Attached at the Hip

by Erin Feith, Research Assistant
February 6, 2024

For centuries, the chatelaine came in clutch, providing a solution for the often pocket-less garments worn by women. Though known by a variety of names, the piece became best known by the French term for the mistress of a chateau, as its design and placement at the waist of a wearer mimicked that of the key rings carried by such estate owners. Both functional and fashionable, the chatelaine played a prominent role in women’s fashion over time.

Notepad from a chateleine in MCHS’s collection (top photo). Notepad by Unger Brothers of Newark. Other elements by Wm. B. Kerr & Company of Newark.
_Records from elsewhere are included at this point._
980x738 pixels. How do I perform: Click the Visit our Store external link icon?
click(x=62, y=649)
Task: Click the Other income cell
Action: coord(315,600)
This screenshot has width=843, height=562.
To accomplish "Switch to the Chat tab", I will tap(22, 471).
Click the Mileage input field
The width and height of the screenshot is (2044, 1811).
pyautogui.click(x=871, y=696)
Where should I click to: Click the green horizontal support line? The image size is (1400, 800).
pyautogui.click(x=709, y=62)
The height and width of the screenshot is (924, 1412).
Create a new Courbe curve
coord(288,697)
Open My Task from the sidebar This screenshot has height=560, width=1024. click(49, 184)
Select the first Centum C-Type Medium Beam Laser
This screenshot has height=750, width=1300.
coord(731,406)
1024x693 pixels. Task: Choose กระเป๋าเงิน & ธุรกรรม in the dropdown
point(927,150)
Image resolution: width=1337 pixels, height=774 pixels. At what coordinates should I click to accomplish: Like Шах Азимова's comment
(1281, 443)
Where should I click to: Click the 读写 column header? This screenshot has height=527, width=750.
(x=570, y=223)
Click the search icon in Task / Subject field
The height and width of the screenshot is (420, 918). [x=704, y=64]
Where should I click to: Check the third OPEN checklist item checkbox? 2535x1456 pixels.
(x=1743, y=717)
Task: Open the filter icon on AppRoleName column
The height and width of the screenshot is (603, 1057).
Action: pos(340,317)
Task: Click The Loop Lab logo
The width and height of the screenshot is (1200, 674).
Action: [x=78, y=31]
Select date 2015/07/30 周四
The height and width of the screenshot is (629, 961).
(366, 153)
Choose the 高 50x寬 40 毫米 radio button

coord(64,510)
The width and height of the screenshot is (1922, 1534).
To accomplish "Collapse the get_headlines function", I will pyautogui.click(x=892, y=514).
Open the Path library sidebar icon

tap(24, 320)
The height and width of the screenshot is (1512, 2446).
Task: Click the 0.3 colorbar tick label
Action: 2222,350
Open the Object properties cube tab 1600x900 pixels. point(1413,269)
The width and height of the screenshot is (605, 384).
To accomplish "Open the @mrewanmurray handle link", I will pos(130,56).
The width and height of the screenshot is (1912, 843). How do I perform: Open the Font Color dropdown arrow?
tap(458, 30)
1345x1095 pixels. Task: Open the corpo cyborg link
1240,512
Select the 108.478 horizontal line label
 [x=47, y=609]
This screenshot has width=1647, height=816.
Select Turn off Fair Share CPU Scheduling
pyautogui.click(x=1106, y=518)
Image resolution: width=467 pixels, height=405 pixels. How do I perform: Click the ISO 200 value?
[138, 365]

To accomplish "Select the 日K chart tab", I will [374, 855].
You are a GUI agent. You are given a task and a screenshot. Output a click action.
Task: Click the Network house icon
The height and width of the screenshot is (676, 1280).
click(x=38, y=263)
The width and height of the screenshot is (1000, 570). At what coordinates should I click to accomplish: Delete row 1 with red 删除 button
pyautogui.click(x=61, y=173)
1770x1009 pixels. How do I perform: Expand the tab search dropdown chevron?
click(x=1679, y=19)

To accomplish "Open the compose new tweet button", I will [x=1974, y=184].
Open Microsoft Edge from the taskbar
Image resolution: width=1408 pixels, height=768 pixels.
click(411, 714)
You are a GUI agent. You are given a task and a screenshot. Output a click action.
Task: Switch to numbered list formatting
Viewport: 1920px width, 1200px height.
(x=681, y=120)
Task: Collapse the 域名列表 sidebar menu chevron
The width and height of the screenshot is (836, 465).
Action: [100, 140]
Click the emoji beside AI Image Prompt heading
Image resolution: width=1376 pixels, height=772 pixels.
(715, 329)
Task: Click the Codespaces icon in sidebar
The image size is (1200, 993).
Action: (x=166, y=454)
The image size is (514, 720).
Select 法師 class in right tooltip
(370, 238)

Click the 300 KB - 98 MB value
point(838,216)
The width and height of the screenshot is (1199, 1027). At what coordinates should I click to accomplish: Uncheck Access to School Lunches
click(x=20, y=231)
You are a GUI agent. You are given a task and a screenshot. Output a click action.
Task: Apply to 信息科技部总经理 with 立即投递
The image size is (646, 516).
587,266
Formally given its French moniker by The World of Fashion magazine in 1828, the chatelaine consisted of a medallion from which chains or cords were suspended. With the medallion affixed to the waistband of one’s skirt via a hook or brooch pin, its chains supported any number of small items that the individual needed at hand. During the height of their popularity in the 18th century, the utilitarian piece, then most often known as an “equipage,” typically included practical tools, such as a watch, pocket knife, notebook and writing utensil. Further prioritizing functionality, others were outfitted with instruments geared toward sewing, nursing, and other pursuits.

Chateleine of gold, enamel, and diamonds held by The Metropolitan Museum of Art.

Gaining renewed interest in the mid-19th century, chatelaines were transformed into fashion pieces. Previously made of pinchbeck, an alloy of copper and zinc, they were increasingly created using gold, silver, and precious stones.  Indeed, chatelaines were sold by nearly all leading jewelers of the day, including Tiffany & Co., Fabergé, and Lalique. As an adornment worn to balls and other social occasions, they could include upwards of 10 chains boasting fans or perfume bottles. The distinct sound they made when their wearer walked or danced provided further prestige.

Chatelaines continued to be a part of ladies’ ensembles through the early 20th century, although its popularity had declined as changes in fashion ushered in larger handbags and a desire for smaller adornments like brooches. As women increasingly found work outside of the home, the piece also proved too cumbersome to be conducive to everyday wear. However, through its early combination of practicality and artistry, the chatelaine was an integral “pre-purse-sor” for accessories to follow.